Your task: Return the entries below precisely, omitting nothing.

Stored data

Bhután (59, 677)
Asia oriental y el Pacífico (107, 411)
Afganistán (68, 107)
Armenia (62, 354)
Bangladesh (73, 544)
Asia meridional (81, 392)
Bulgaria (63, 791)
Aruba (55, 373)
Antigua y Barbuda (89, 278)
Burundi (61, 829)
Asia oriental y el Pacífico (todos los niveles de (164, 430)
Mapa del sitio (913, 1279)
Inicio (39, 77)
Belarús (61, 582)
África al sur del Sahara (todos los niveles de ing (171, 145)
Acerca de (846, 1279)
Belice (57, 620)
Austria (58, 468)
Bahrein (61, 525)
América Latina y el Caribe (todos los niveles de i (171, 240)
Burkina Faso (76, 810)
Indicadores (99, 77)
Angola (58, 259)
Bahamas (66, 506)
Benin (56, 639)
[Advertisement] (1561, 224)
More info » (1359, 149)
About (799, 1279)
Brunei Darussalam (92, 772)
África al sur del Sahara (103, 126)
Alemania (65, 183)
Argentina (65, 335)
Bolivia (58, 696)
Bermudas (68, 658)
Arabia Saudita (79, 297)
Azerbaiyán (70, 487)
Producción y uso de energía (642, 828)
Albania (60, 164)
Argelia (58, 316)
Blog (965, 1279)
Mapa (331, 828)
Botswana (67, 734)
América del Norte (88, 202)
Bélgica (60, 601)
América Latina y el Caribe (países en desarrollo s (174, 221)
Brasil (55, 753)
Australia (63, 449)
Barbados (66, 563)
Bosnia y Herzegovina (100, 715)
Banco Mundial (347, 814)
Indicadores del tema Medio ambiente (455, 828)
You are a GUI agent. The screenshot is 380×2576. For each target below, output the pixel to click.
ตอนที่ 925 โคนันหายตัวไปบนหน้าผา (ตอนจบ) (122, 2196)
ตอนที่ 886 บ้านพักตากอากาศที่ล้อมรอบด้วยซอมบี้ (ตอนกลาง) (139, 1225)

Answer:
Bhután (59, 677)
Asia oriental y el Pacífico (107, 411)
Afganistán (68, 107)
Armenia (62, 354)
Bangladesh (73, 544)
Asia meridional (81, 392)
Bulgaria (63, 791)
Aruba (55, 373)
Antigua y Barbuda (89, 278)
Burundi (61, 829)
Asia oriental y el Pacífico (todos los niveles de (164, 430)
Mapa del sitio (913, 1279)
Inicio (39, 77)
Belarús (61, 582)
África al sur del Sahara (todos los niveles de ing (171, 145)
Acerca de (846, 1279)
Belice (57, 620)
Austria (58, 468)
Bahrein (61, 525)
América Latina y el Caribe (todos los niveles de i (171, 240)
Burkina Faso (76, 810)
Indicadores (99, 77)
Angola (58, 259)
Bahamas (66, 506)
Benin (56, 639)
[Advertisement] (1561, 224)
More info » (1359, 149)
About (799, 1279)
Brunei Darussalam (92, 772)
África al sur del Sahara (103, 126)
Alemania (65, 183)
Argentina (65, 335)
Bolivia (58, 696)
Bermudas (68, 658)
Arabia Saudita (79, 297)
Azerbaiyán (70, 487)
Producción y uso de energía (642, 828)
Albania (60, 164)
Argelia (58, 316)
Blog (965, 1279)
Mapa (331, 828)
Botswana (67, 734)
América del Norte (88, 202)
Bélgica (60, 601)
América Latina y el Caribe (países en desarrollo s (174, 221)
Brasil (55, 753)
Australia (63, 449)
Barbados (66, 563)
Bosnia y Herzegovina (100, 715)
Banco Mundial (347, 814)
Indicadores del tema Medio ambiente (455, 828)
You are a GUI agent. The screenshot is 380×2576. For each target below, output the pixel to click.
ตอนที่ 925 โคนันหายตัวไปบนหน้าผา (ตอนจบ) (122, 2196)
ตอนที่ 886 บ้านพักตากอากาศที่ล้อมรอบด้วยซอมบี้ (ตอนกลาง) (139, 1225)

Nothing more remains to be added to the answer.